(Stored data entries)
■ ■ ■ ■ ■ ■ ■

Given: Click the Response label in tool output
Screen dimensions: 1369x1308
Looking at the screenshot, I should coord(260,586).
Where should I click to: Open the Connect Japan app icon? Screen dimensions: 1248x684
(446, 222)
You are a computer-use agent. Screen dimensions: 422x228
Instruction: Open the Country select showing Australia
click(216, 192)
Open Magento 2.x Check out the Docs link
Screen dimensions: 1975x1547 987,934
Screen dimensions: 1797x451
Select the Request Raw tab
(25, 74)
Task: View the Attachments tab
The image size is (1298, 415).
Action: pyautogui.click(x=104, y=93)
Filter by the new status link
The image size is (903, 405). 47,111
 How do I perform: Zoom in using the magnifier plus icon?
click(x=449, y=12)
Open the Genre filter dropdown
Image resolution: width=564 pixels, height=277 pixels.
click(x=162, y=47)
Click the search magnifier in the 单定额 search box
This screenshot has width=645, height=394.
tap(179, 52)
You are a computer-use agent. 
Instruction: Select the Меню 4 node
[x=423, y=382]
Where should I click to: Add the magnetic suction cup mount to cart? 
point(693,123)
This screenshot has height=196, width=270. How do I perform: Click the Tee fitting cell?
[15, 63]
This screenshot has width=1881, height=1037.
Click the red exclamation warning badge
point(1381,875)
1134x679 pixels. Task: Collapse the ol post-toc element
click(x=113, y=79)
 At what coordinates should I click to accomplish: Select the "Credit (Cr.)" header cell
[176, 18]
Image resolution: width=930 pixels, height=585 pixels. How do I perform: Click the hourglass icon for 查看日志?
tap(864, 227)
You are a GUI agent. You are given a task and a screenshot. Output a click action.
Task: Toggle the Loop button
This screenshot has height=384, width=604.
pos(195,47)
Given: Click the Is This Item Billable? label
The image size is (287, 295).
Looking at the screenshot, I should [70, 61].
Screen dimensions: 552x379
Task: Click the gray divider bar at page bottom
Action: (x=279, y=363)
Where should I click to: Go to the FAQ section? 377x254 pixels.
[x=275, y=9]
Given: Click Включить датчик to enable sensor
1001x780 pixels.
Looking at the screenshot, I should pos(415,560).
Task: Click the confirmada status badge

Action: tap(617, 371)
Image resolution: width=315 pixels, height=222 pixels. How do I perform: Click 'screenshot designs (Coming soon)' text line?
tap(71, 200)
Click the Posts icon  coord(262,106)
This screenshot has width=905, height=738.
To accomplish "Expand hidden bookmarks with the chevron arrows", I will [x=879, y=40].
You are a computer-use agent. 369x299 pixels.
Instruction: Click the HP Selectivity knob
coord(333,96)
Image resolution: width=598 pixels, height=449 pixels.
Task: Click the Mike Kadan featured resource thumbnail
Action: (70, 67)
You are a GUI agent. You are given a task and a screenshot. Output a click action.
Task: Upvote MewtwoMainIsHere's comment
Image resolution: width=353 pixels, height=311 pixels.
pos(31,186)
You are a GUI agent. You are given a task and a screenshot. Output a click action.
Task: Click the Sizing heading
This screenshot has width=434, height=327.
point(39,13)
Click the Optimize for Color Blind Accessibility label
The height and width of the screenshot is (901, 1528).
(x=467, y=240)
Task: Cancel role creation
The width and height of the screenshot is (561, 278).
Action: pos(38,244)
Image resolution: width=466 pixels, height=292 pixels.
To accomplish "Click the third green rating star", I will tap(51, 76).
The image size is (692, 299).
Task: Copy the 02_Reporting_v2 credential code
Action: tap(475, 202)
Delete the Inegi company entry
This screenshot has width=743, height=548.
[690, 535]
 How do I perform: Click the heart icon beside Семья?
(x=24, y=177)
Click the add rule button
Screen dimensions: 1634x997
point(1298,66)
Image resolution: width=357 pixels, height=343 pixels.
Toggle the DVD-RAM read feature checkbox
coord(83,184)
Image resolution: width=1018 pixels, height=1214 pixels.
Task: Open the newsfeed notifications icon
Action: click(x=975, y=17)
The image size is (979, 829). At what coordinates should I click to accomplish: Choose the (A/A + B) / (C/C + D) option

■ ■ ■ ■ ■ ■ ■

_Work required_. Reproduce all of the material above, swapping "How do I perform" for "How can I complete" and changing nothing else.

_Completed exercise_.
Given: Click the Response label in tool output
Screen dimensions: 1369x1308
Looking at the screenshot, I should coord(260,586).
Where should I click to: Open the Connect Japan app icon? Screen dimensions: 1248x684
(446, 222)
You are a computer-use agent. Screen dimensions: 422x228
Instruction: Open the Country select showing Australia
click(216, 192)
Open Magento 2.x Check out the Docs link
Screen dimensions: 1975x1547 987,934
Screen dimensions: 1797x451
Select the Request Raw tab
(25, 74)
Task: View the Attachments tab
The image size is (1298, 415).
Action: pyautogui.click(x=104, y=93)
Filter by the new status link
The image size is (903, 405). 47,111
 How can I complete: Zoom in using the magnifier plus icon?
click(x=449, y=12)
Open the Genre filter dropdown
Image resolution: width=564 pixels, height=277 pixels.
click(x=162, y=47)
Click the search magnifier in the 单定额 search box
This screenshot has width=645, height=394.
tap(179, 52)
You are a computer-use agent. 
Instruction: Select the Меню 4 node
[x=423, y=382]
Where should I click to: Add the magnetic suction cup mount to cart? 
point(693,123)
This screenshot has height=196, width=270. How can I complete: Click the Tee fitting cell?
[15, 63]
This screenshot has width=1881, height=1037.
Click the red exclamation warning badge
point(1381,875)
1134x679 pixels. Task: Collapse the ol post-toc element
click(x=113, y=79)
 At what coordinates should I click to accomplish: Select the "Credit (Cr.)" header cell
[176, 18]
Image resolution: width=930 pixels, height=585 pixels. How can I complete: Click the hourglass icon for 查看日志?
tap(864, 227)
You are a GUI agent. You are given a task and a screenshot. Output a click action.
Task: Toggle the Loop button
This screenshot has height=384, width=604.
pos(195,47)
Given: Click the Is This Item Billable? label
The image size is (287, 295).
Looking at the screenshot, I should [70, 61].
Screen dimensions: 552x379
Task: Click the gray divider bar at page bottom
Action: (x=279, y=363)
Where should I click to: Go to the FAQ section? 377x254 pixels.
[x=275, y=9]
Given: Click Включить датчик to enable sensor
1001x780 pixels.
Looking at the screenshot, I should pos(415,560).
Task: Click the confirmada status badge

Action: tap(617, 371)
Image resolution: width=315 pixels, height=222 pixels. How can I complete: Click 'screenshot designs (Coming soon)' text line?
tap(71, 200)
Click the Posts icon  coord(262,106)
This screenshot has width=905, height=738.
To accomplish "Expand hidden bookmarks with the chevron arrows", I will [x=879, y=40].
You are a computer-use agent. 369x299 pixels.
Instruction: Click the HP Selectivity knob
coord(333,96)
Image resolution: width=598 pixels, height=449 pixels.
Task: Click the Mike Kadan featured resource thumbnail
Action: (70, 67)
You are a GUI agent. You are given a task and a screenshot. Output a click action.
Task: Upvote MewtwoMainIsHere's comment
Image resolution: width=353 pixels, height=311 pixels.
pos(31,186)
You are a GUI agent. You are given a task and a screenshot. Output a click action.
Task: Click the Sizing heading
This screenshot has width=434, height=327.
point(39,13)
Click the Optimize for Color Blind Accessibility label
The height and width of the screenshot is (901, 1528).
(x=467, y=240)
Task: Cancel role creation
The width and height of the screenshot is (561, 278).
Action: pos(38,244)
Image resolution: width=466 pixels, height=292 pixels.
To accomplish "Click the third green rating star", I will tap(51, 76).
The image size is (692, 299).
Task: Copy the 02_Reporting_v2 credential code
Action: tap(475, 202)
Delete the Inegi company entry
This screenshot has width=743, height=548.
[690, 535]
 How can I complete: Click the heart icon beside Семья?
(x=24, y=177)
Click the add rule button
Screen dimensions: 1634x997
point(1298,66)
Image resolution: width=357 pixels, height=343 pixels.
Toggle the DVD-RAM read feature checkbox
coord(83,184)
Image resolution: width=1018 pixels, height=1214 pixels.
Task: Open the newsfeed notifications icon
Action: click(x=975, y=17)
The image size is (979, 829). At what coordinates should I click to accomplish: Choose the (A/A + B) / (C/C + D) option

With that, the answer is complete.